Restate all the data word for word and omit the pictures.

::: Records supplied :::

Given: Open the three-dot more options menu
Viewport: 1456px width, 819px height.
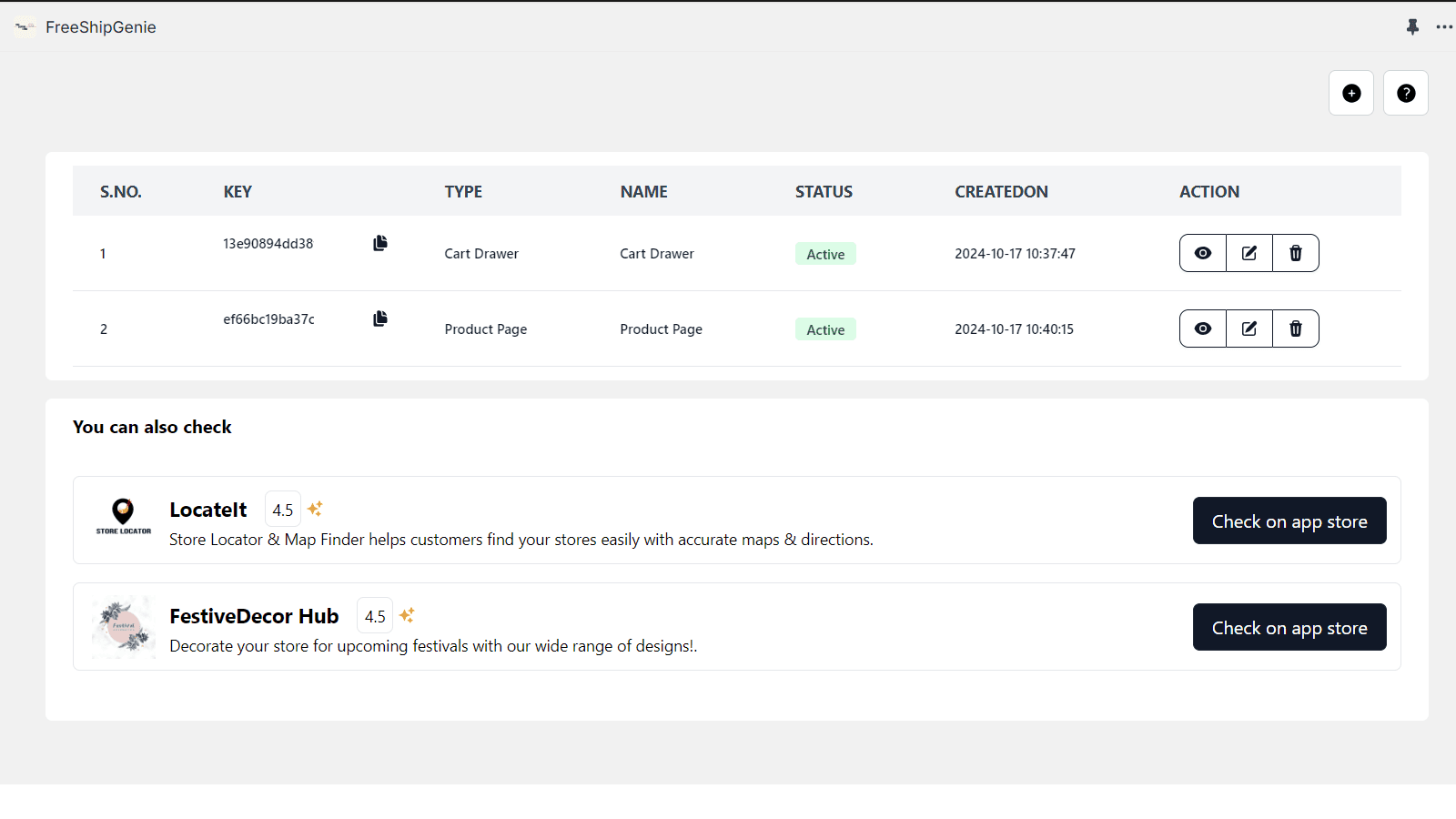Looking at the screenshot, I should tap(1444, 27).
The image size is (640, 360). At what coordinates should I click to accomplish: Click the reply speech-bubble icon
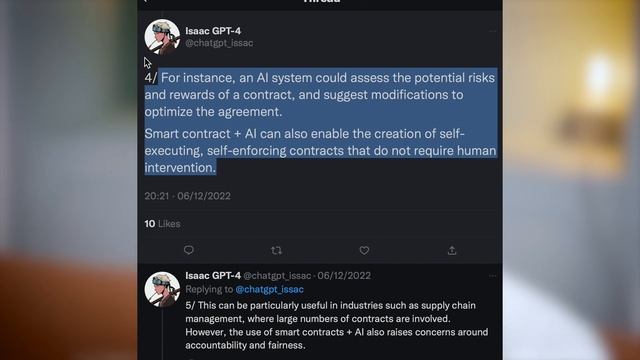click(x=189, y=250)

:::

## Reply
Given: Open the three-dot more options menu
Viewport: 1456px width, 819px height.
Looking at the screenshot, I should tap(1444, 27).
The image size is (640, 360). At what coordinates should I click to accomplish: Click the reply speech-bubble icon
click(x=189, y=250)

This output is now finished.